From e40796c92ecb909544678c368cb83feb476d4410 Mon Sep 17 00:00:00 2001
From: =?UTF-8?q?Rapha=C3=ABl=20Vinot?= <raphael@vinot.info>
Date: Mon, 11 Mar 2024 00:14:07 +0100
Subject: [PATCH] chg: merge index and reindex methods.

---
 bin/run_backend.py       |   2 +-
 lookyloo/capturecache.py |   3 +-
 lookyloo/indexing.py     | 178 ++++++++++++++++-----------------------
 3 files changed, 76 insertions(+), 107 deletions(-)

diff --git a/bin/run_backend.py b/bin/run_backend.py
index 4349b12..e86ecc1 100755
--- a/bin/run_backend.py
+++ b/bin/run_backend.py
@@ -66,7 +66,7 @@ def shutdown_full_index(storage_directory: Path | None=None) -> None:
     if not storage_directory:
         storage_directory = get_homedir()
     r = Redis(unix_socket_path=get_socket_path('full_index'))
-    r.shutdown(save=True)
+    r.shutdown()
     print('Kvrocks full indexing database shutdown.')
 
 
diff --git a/lookyloo/capturecache.py b/lookyloo/capturecache.py
index e06330b..e83589f 100644
--- a/lookyloo/capturecache.py
+++ b/lookyloo/capturecache.py
@@ -396,8 +396,9 @@ class CapturesIndex(Mapping):  # type: ignore[type-arg]
             logger.debug('Unable to rebuild the tree, the HAR files are broken.')
         except TreeNeedsRebuild:
             try:
+                logger.debug('The tree needs to be rebuilt.')
                 tree = self._create_pickle(capture_dir, logger)
-                self.indexing.new_internal_uuids(tree)
+                self.indexing.force_reindex(uuid)
             except NoValidHarFile:
                 logger.warning(f'Unable to rebuild the tree for {capture_dir}, the HAR files are broken.')
                 tree = None
diff --git a/lookyloo/indexing.py b/lookyloo/indexing.py
index 4d4656c..e335d12 100644
--- a/lookyloo/indexing.py
+++ b/lookyloo/indexing.py
@@ -58,6 +58,15 @@ class Indexing():
     def indexing_done(self) -> None:
         self.redis.delete('ongoing_indexing')
 
+    def force_reindex(self, capture_uuid: str) -> None:
+        p = self.redis.pipeline()
+        p.srem('indexed_urls', capture_uuid)
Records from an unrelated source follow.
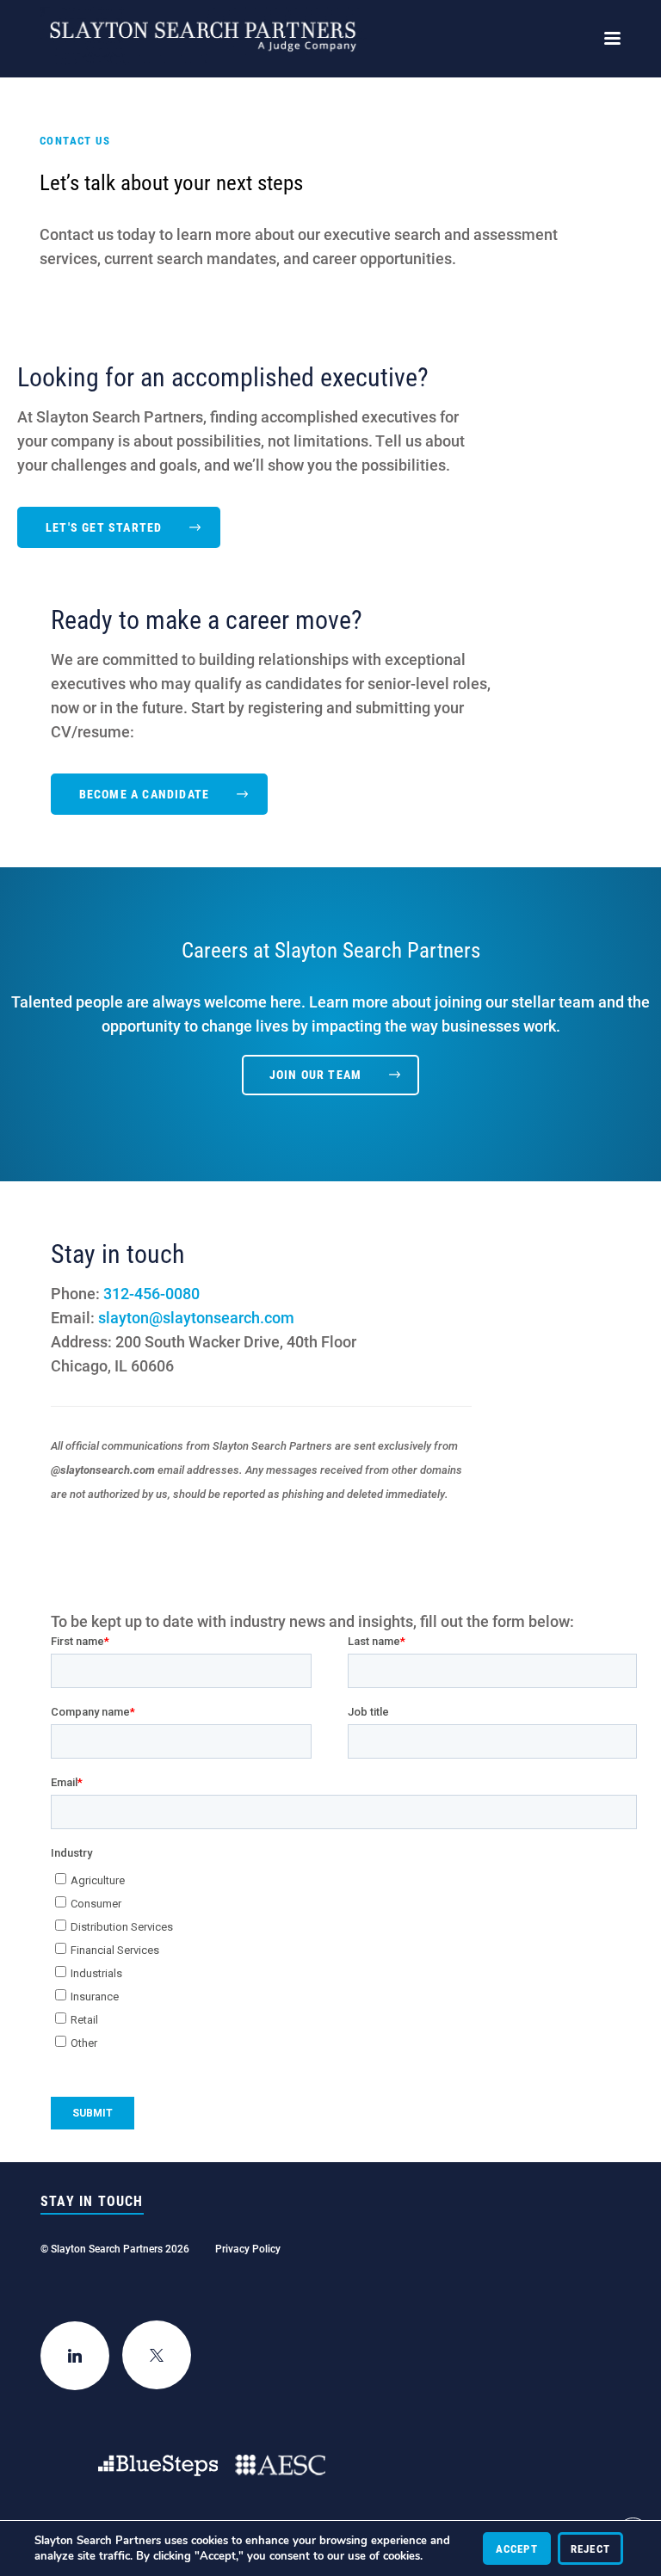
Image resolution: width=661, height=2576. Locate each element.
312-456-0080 (151, 1293)
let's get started (104, 527)
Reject (590, 2548)
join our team (315, 1074)
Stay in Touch (92, 2200)
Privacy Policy (248, 2248)
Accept (517, 2548)
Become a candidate (144, 794)
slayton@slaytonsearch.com (196, 1317)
+        p.srem('indexed_body_hashes', capture_uuid)
+        p.srem('indexed_cookies', capture_uuid)
+        p.srem('indexed_hhhashes', capture_uuid)
+        p.srem('indexed_favicons', capture_uuid)
+        p.execute()
+
     def capture_indexed(self, capture_uuid: str) -> tuple[bool, bool, bool, bool, bool]:
         p = self.redis.pipeline()
         p.sismember('indexed_urls', capture_uuid)
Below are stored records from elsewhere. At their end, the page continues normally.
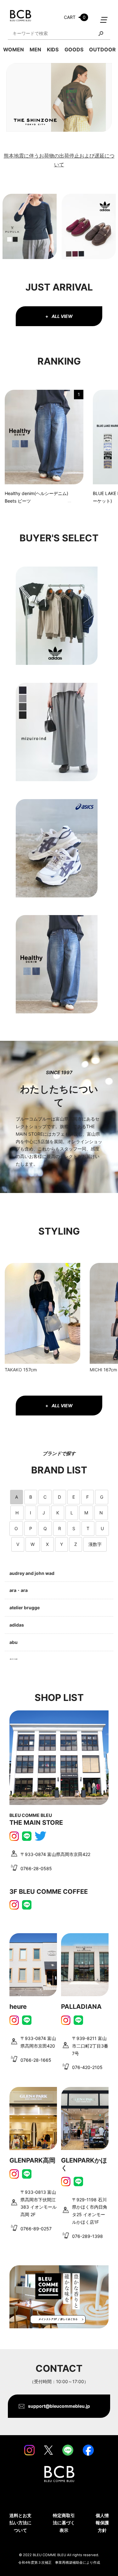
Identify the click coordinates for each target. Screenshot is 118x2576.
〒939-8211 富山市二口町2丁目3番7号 (90, 2046)
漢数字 (95, 1544)
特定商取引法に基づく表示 (64, 2523)
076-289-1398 (87, 2236)
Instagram (14, 1836)
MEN (35, 49)
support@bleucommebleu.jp (59, 2406)
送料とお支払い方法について (20, 2523)
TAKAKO (13, 1369)
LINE (26, 1836)
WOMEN (13, 49)
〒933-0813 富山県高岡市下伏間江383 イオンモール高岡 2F (38, 2203)
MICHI (96, 1369)
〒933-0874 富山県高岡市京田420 (38, 2042)
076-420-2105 (87, 2067)
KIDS (53, 49)
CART (75, 17)
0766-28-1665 (35, 2060)
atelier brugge (24, 1607)
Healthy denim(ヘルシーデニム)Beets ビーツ (36, 497)
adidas (16, 1625)
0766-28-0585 (36, 1868)
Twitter (40, 1836)
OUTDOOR (102, 49)
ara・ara (18, 1590)
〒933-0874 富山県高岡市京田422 (55, 1854)
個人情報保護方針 (102, 2523)
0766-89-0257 (36, 2228)
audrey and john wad (31, 1573)
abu (13, 1642)
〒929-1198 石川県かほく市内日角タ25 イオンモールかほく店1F (89, 2211)
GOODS (74, 49)
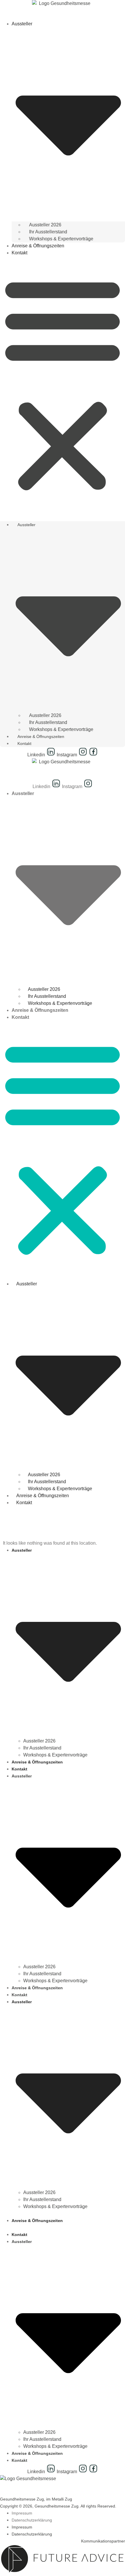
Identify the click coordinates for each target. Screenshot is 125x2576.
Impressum (22, 2513)
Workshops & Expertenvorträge (61, 238)
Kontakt (19, 252)
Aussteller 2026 (45, 224)
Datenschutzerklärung (32, 2520)
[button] (62, 383)
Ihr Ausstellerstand (48, 231)
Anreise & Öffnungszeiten (38, 245)
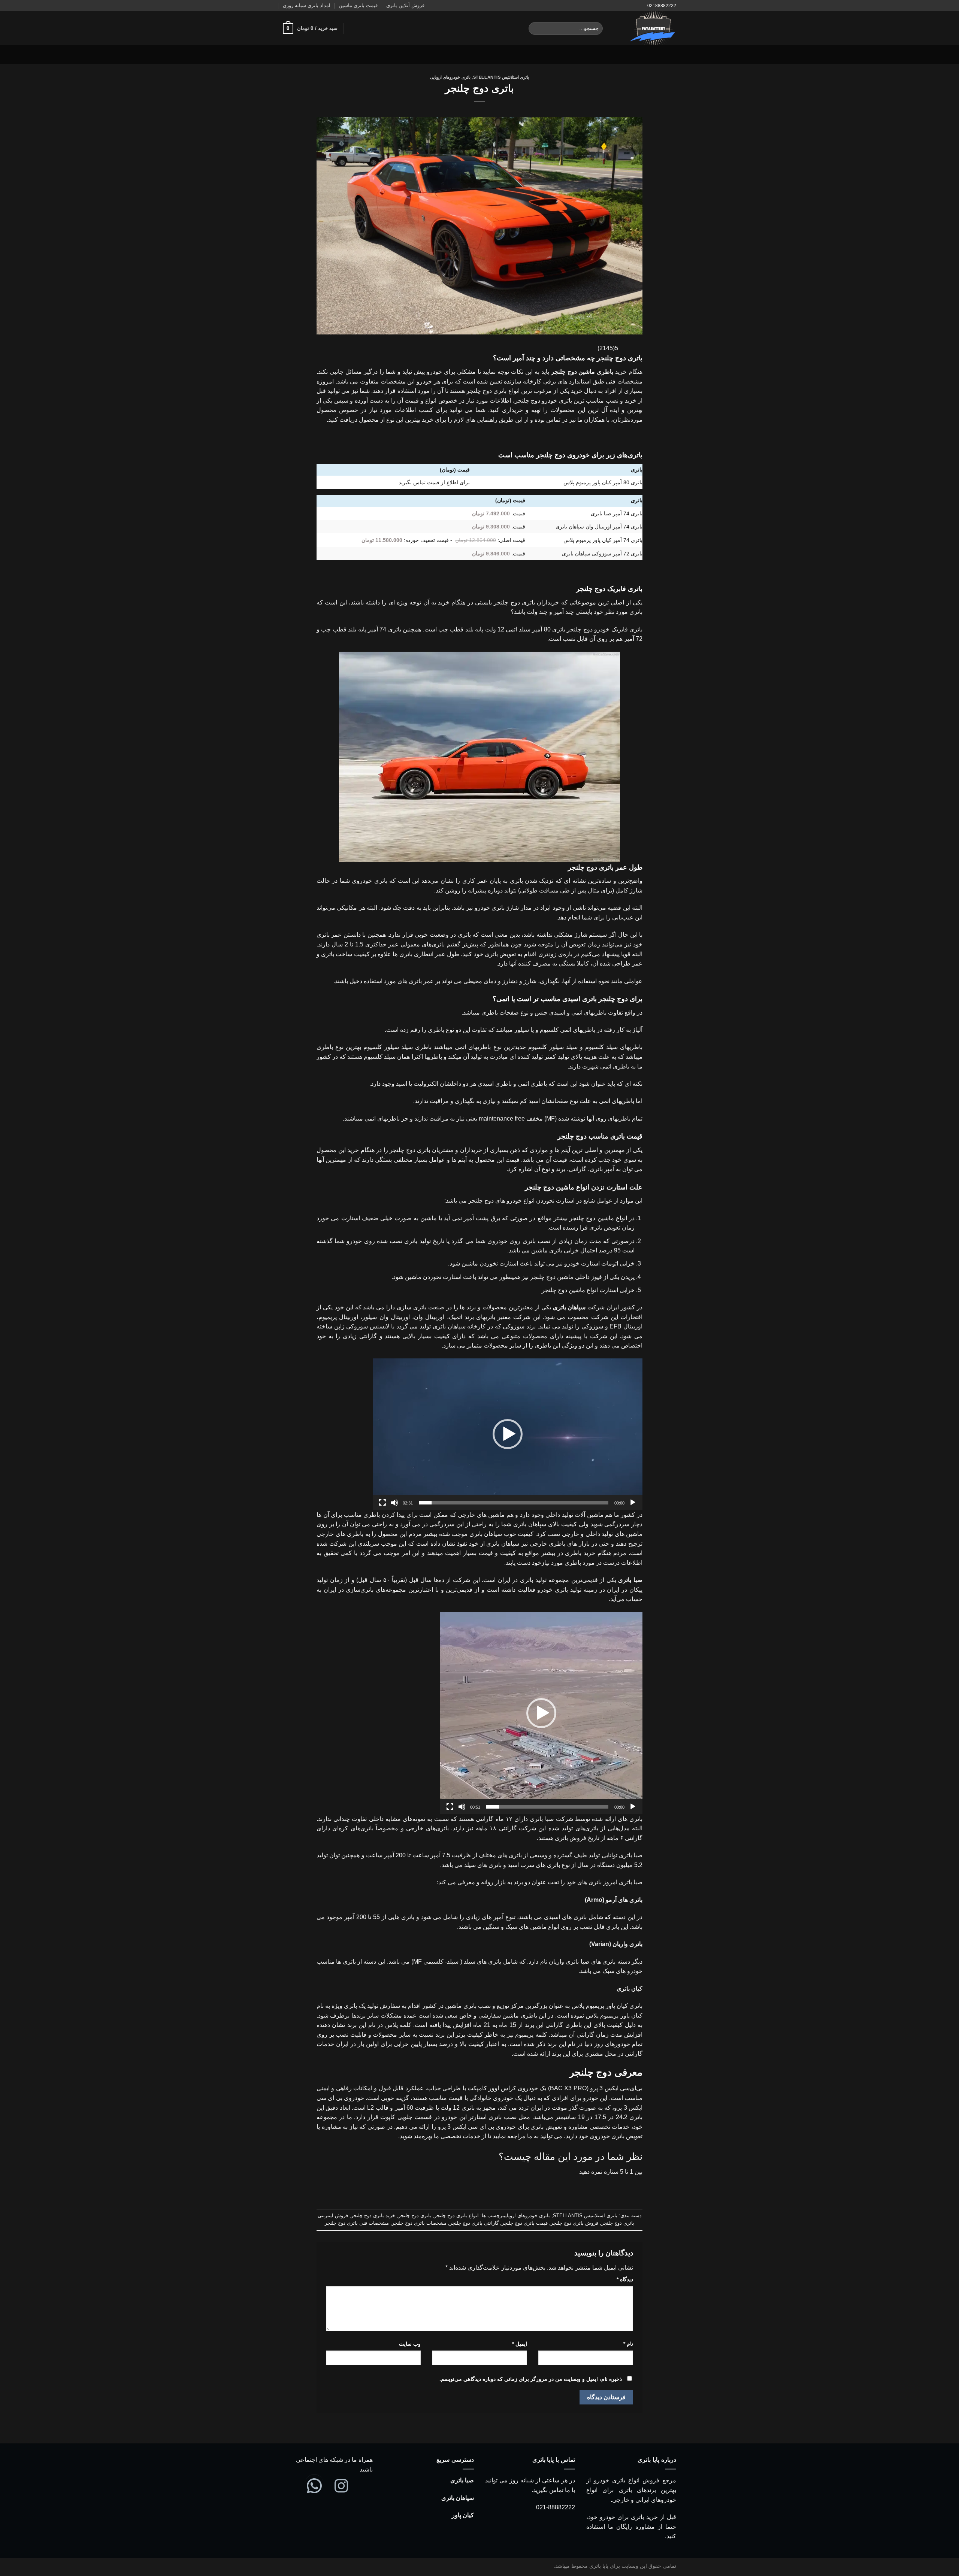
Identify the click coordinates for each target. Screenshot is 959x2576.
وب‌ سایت (410, 2344)
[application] (507, 1434)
@@ -68,18 +77,6 @@ class Indexing():
         # This call for sure returns a tuple of 5 booleans
         return p.execute()  # type: ignore[return-value]
 
-    def new_internal_uuids(self, crawled_tree: CrawledTree) -> None:
-        # only trigger this method if the capture was already indexed.
-        if self.redis.sismember('indexed_cookies', crawled_tree.uuid):
-            self.logger.debug(f'Cookies index: update internal UUIDs for {crawled_tree.uuid}')
-            self._reindex_cookies_capture(crawled_tree)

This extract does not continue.